Sunday, February 10, 2008

Pride & Prejudice with Colin Firth

My spies tell me that today is the day when the BBC version of Pride and Prejudice starts to be shown on TV in the US. For those who haven’t seen it yet, there’s a treat in store. At least, most Austen fans on this side of the pond think so.

I have two vivid impressions of watching the first episode. The script, by Andrew Davies, seemed to have used more of Jane Austen’s original dialogue than any other adaptation I could remember. What’s more, the actors delivered Austen’s witty lines to perfection. Mr Bennet, in particular, seemed to me to be ideally written and cast: sharp-tongued and long-suffering, certainly, but self-indulgent and weak, as well.

And then there was Colin Firth as Darcy, brooding like a volcano about to blow.

All Austen fans will have their own mental image of how Mr Darcy should look and sound. Was this Mr Darcy too silent, too brooding in the early stages to be true hero material? For the women of Longbourn and Meryton, Darcy’s single status and ten thousand pounds a year had made him as handsome as it was possible to be. Until it was decided that he was proud and disagreeable, of course, and shockingly rude.

It can’t be an easy role for any actor, especially in the early part of the story. Darcy begins by being admired, and fawned upon. But then he becomes detested. He has to be taciturn, and moody, and abrupt when forced into speech. What's more, he has hardly any lines to say. None of that makes for a character that is easy for us, the viewers, to like.

Do we empathise with Colin Firth’s Darcy because we already know how the story will end?
Or because we’ve seen a trailer for the later, sexier Darcy?

Or is it because Firth takes us behind the prickly exterior to the man beneath?

There’s something special about this portrayal, I think. That wistful quality when he gazes out of the window at Lizzie playing with the dog. Is this Darcy a man who never enjoys such carefree, simple pleasures? Is this a man who always has to consider the consequences before be speaks, or acts?

Later, in perhaps the most famous scene of this adaptation, we see Firth’s Darcy doing all of those things, as he changes his way of living, driven by his desire to earn Lizzie's regard.. He indulges in simple pleasure, just because he wants to. He gives no thought to possible consequences. Yet the consequences are real, and wonderfully embarrassing, both for him and for Lizzie Bennet. It makes the viewer smile. And warm to the Darcy that Firth has become.

Just in case there are some viewers out there who haven’t yet heard what happens in that famous scene, I’m saying nothing more here (though I'm afraid that Wendy has given the game away in her earlier post). It’s not authentic Jane Austen, of course, but it’s true to the spirit of her story. And when you see it, you’ll know exactly what I mean.

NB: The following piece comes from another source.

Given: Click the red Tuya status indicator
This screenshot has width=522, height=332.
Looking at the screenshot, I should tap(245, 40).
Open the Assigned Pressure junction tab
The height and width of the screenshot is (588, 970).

Historical Romance Author said...

Two great articles from Wendy and Joanna. And the USA are not the only ones to have P&P on their screens. BBC4 repeated the first two episodes on Saturday evening so British fans can also enjoy film length reruns. Kate Tremayne

Gillian Layne said...

Well, it's going to be miserable here tonight, with freezing rain settling in, so I cannot think of a better thing to do than run the kids off to bed early and settle in with Mr. Darcy :)

Anonymous said...

******!!!**** Insert your own rude words here!

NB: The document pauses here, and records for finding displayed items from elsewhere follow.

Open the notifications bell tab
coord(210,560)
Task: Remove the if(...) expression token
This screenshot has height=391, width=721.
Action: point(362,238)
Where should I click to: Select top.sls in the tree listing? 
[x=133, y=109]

Hadn't realised that BBC4 was repeating P&P last night. And since I cannot seem to find the video I made of it back when it was first shown, I would really have liked to tape it again.

I can see that my Scottish soul is going to have to gird its proverbial loins and go out and buy the DVD version. I seem to be fated not to be able to get a free copy. Ah well...

OTOH, there are advantages to a DVD. It plays on my laptop. I could take it with me on my travels and enjoy Colin Firth et al while I'm stuck in a dingy hotel room. Maybe my Scottish soul will be appeased after all!!

Gillian, hope your viewing is suitably comforting, and makes you forget the terrible weather. Here in the Welsh Marches, we have blue sky and sunshine. But cold with it, of course.


Anonymous said...

Jane said...

I think the Colin Firth and Jennifer Ehle adaptation was excellent. The scene at the ball when the dance requires Darcy and Elizabeth to walk around each other is simply superb. I bought the video and it's my favourite comfort viewing!